豚熱疑い 初の殺処分、84頭完了 静岡県内、袋井と森の養豚場

 静岡県は26日、豚熱(CSF)に感染した疑いのある雌豚が確認された袋井市と森町の養豚場2戸で計84頭を殺処分したと発表した。同日中に養豚場内での地中埋却や周辺の消毒作業も終えた。県内養豚場で豚熱に関する殺処分が行われたのは初めて。

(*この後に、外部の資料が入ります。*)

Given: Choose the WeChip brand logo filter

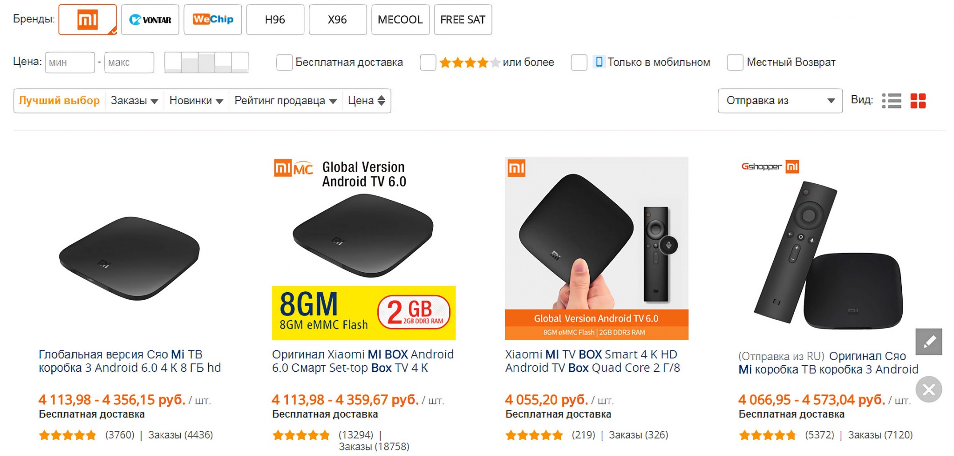Looking at the screenshot, I should pyautogui.click(x=212, y=20).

殺処分した豚の埋却作業にあたる作業員=26日午前、森町(県提供)
殺処分した豚の埋却作業にあたる作業員=26日午前、森町(県提供)

 県によると両養豚場は、25日に豚熱感染が確認された宮城県内の養豚場から人工授精用の精液を仕入れ、雌豚に交配していた。84頭に症状はなかったが、国の指針などに基づき「疑似患畜」と判定された。県は24時間以内の殺処分、72時間以内の埋却処分を決め、中遠総合庁舎(磐田市)に現地対策本部を設置。計170人の作業員を投入した。
 両養豚場が飼育する約9300頭の豚は約1カ月間、健康状態の経過観察下に置かれる。移動・出荷制限がかかり、市中に流通することはない。陰性と確認されれば出荷が可能となる。